-- Begin PAGE --

From:Vasiliy Chernov <bc_@...>
Date:Friday, October 5, 2001, 18:54
On Thu, 4 Oct 2001 19:12:19 -0400, Roger Mills <romilly@...> wrote:

>Padraic Brown wrote: > >>On Wed, 3 Oct 2001, Roger Mills wrote: >>Er. OE _is_ the direct ancestor of ModE. > >Hmm. It's always been my understanding that the various surviving monuments >of _literary Old English_ are written in various dialects, none of which
can
>be called the direct ancestor of ModE.
North Anglian (Northumbrian, etc.) varieties of OE have their continuation in modern Scots and North English dialects. Today's West Midland dialects, too, seem to be direct descendants of the corresponding dialects of OE (which mainly are of late attestation, 10 - 11th centuries). It seems that the OE dialect of Kent survived into Middle English times, but later was substituted with more mainstream varieties of English. And I am under the impression that little has been left from the other non-Anglian dialects. In particular, this applies to the Wessex dialect, which is the only more-less standardized literary version of OE. One of the distinctive features is modern [i:] or [i@] in words like _old_, _cold_, _told_, etc. (WS _éa_ vs. Anglian _á_); also, initial [t_S] in _cold_. Has anybody a dialectological map of England handy? If there are experts on the modern dialects here, please correct me...

-- End PAGE --

STATED TASK: Extend the post on Old English dialects and their modern descendants, beginning after its final sentence.

-- Begin RECORDS SHOWN --

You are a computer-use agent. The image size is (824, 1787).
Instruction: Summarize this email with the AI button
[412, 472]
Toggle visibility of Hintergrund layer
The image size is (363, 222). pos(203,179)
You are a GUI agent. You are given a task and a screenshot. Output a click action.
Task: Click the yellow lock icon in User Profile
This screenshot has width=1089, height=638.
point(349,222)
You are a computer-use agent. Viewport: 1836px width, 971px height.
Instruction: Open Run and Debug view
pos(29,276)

-- End RECORDS SHOWN --
-- Begin RECORDS SHOWN --

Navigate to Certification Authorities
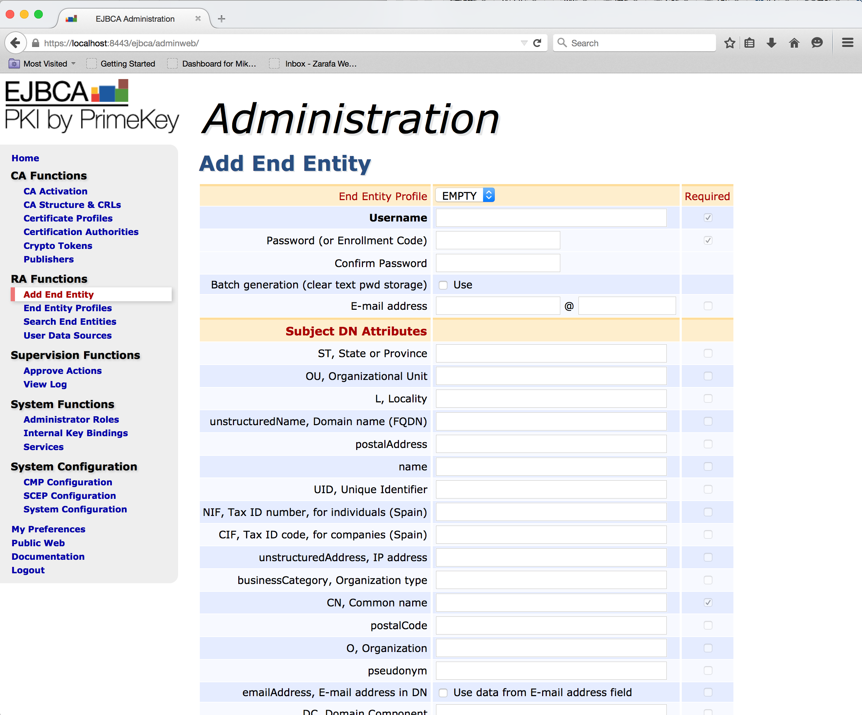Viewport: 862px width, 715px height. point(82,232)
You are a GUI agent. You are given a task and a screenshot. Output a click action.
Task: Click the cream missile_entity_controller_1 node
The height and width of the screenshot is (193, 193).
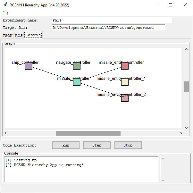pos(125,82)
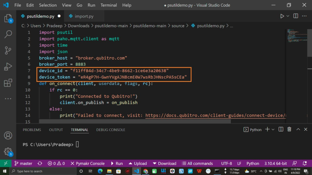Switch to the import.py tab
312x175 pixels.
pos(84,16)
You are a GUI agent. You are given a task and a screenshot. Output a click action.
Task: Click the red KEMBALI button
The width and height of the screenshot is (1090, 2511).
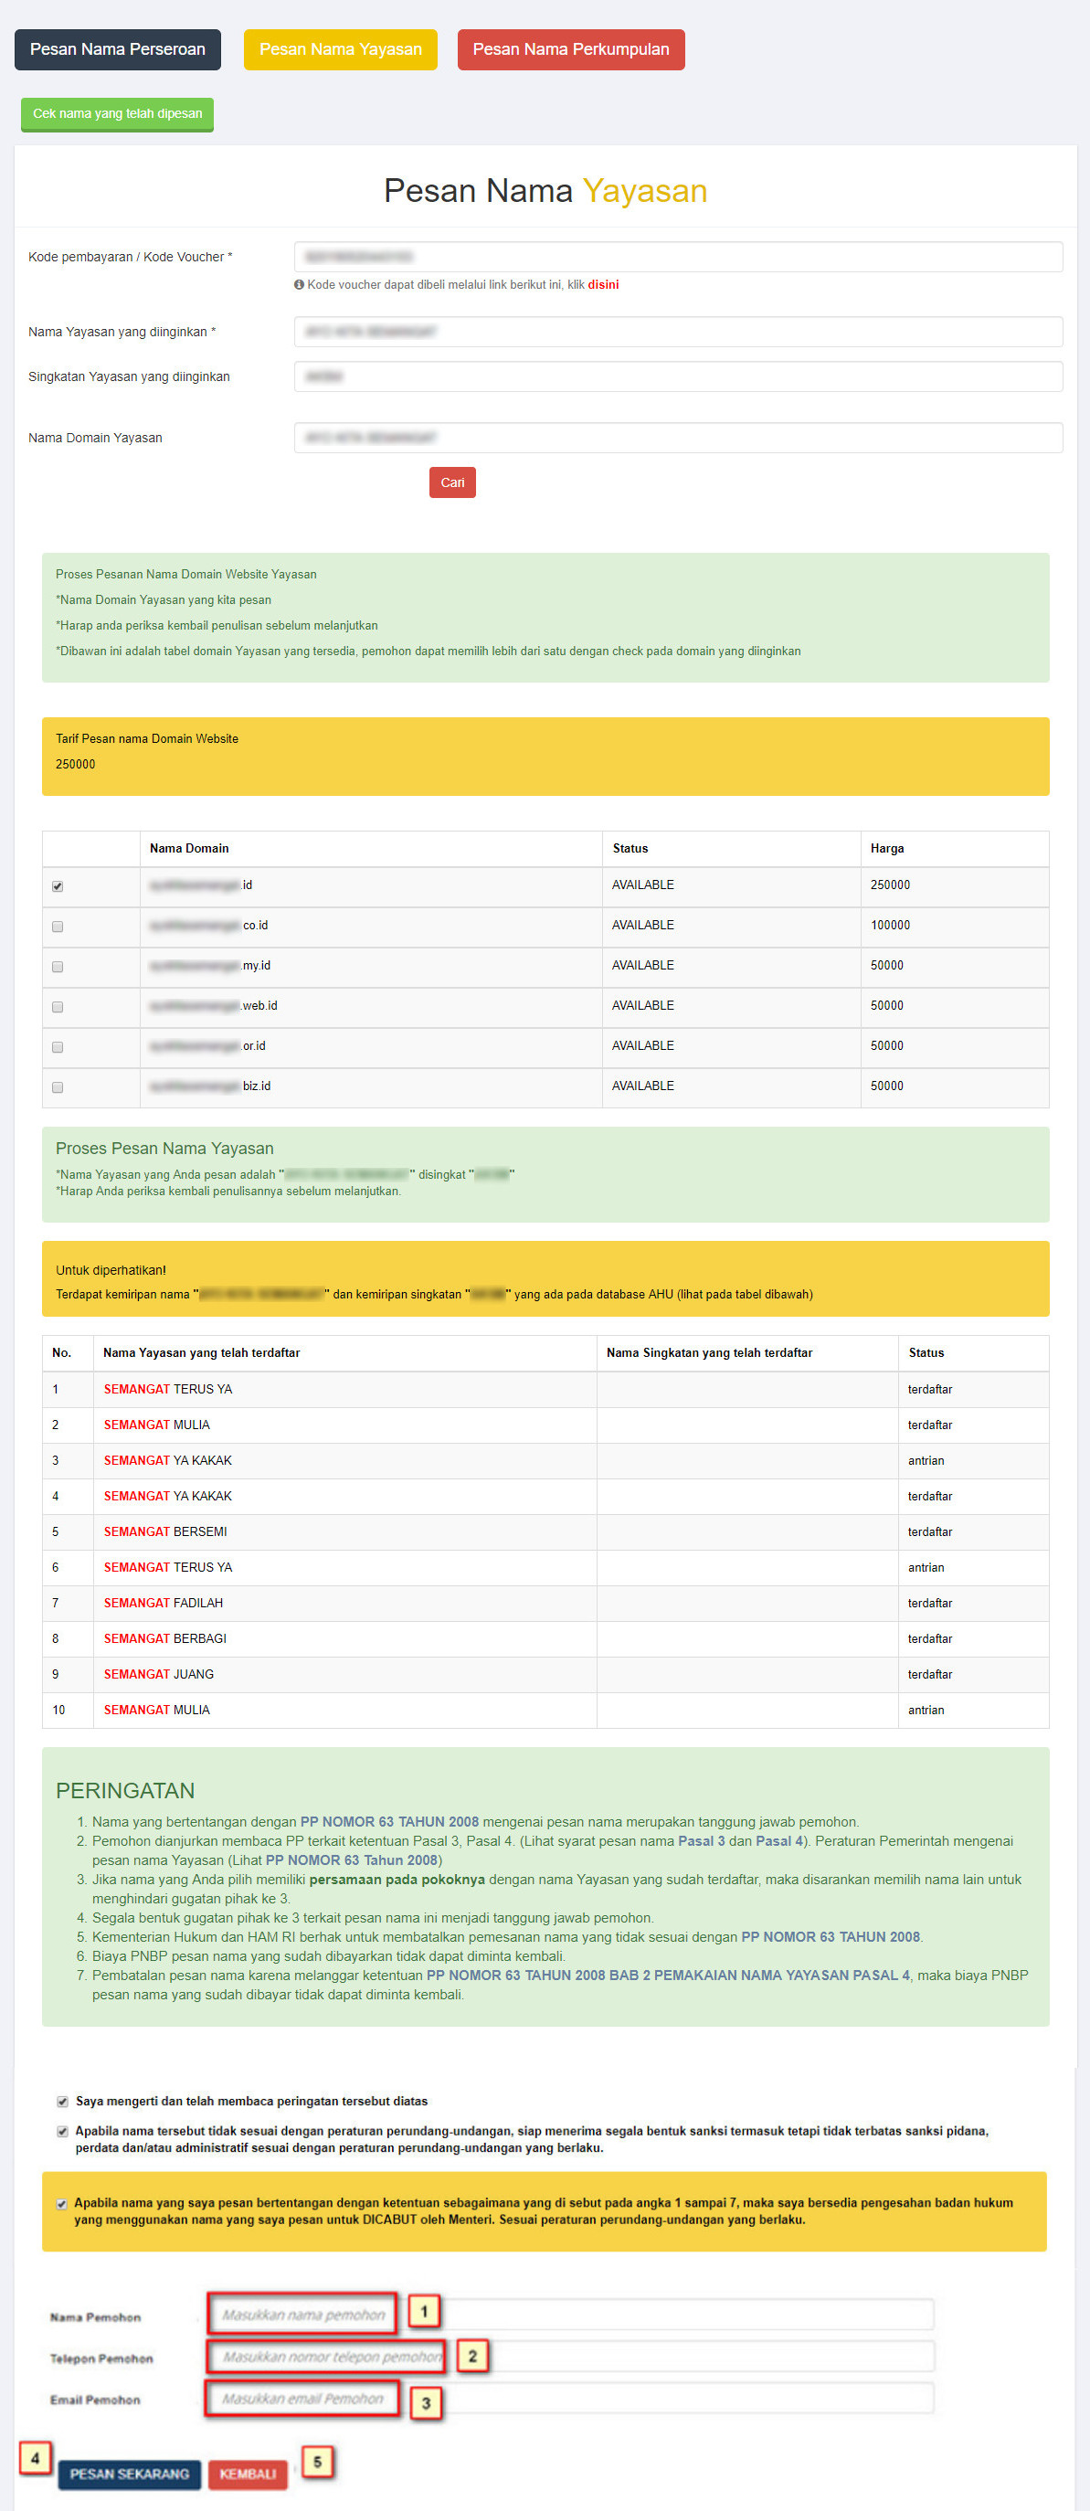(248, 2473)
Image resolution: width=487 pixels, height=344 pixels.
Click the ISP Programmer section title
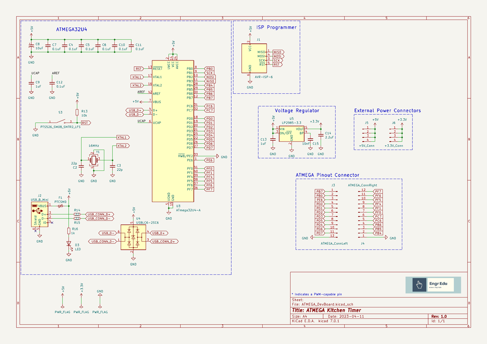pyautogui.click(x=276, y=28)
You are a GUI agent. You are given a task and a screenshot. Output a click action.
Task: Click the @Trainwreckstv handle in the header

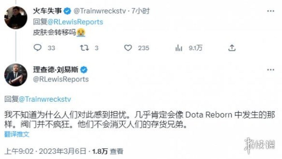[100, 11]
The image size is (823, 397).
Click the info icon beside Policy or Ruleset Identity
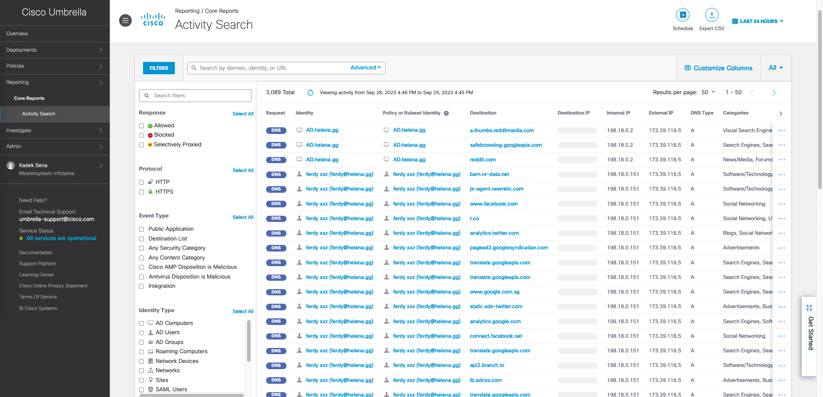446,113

-- End RECORDS SHOWN --

EXERCISE RESULT:
>-- whereas the dialect of the London >area, which has little if any early literary history, is believed to be the >ancestor. I could be wrong.
London was within the Mercian subdivision of Anglian (poorly attested in OE manuscripts), but later it was profoundly influenced by Midlands-type dialects. IIRC, no OE manuscript displays exactly the same phonetic development as the London version of Middle English.
>The analogy, which I think is universally accepted, is that Classical Latin >(as preserved in Caesar, Cicero, Virgil et al.) is not the direct ancestor >of Spanish, French etc.
OTOH there was much less variation in Latin in general. For example, it seems that the Classical phonemics is enough to explain virtually all forms in the Romance langs, with only a few reservations (like the early monophthongization of [au] in certain forms, or probable vicillations between [kj] and [tj] due to the interaction between the literary and the popular language). The opposition Classical/Vulgar looks more like a strata thing, or even a matter of style (that is, compared to variation in OE).
>Similarly with Sanskrit vis-a-vis modern Indic >languages.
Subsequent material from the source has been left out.